Reproduce the following listing verbatim, line for line.
________________
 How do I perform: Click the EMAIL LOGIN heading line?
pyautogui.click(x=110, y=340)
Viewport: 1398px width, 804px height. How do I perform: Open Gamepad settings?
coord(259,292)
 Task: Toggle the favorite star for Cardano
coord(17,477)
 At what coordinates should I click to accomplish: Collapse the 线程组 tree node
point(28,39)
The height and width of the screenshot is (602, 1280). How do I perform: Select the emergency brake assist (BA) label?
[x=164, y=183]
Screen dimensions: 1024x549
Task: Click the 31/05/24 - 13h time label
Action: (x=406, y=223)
________________
*Full answer*
 How do I perform: Click the EMAIL LOGIN heading line?
pyautogui.click(x=110, y=340)
Viewport: 1398px width, 804px height. How do I perform: Open Gamepad settings?
coord(259,292)
 Task: Toggle the favorite star for Cardano
coord(17,477)
 At what coordinates should I click to accomplish: Collapse the 线程组 tree node
point(28,39)
The height and width of the screenshot is (602, 1280). How do I perform: Select the emergency brake assist (BA) label?
[x=164, y=183]
Screen dimensions: 1024x549
Task: Click the 31/05/24 - 13h time label
Action: (x=406, y=223)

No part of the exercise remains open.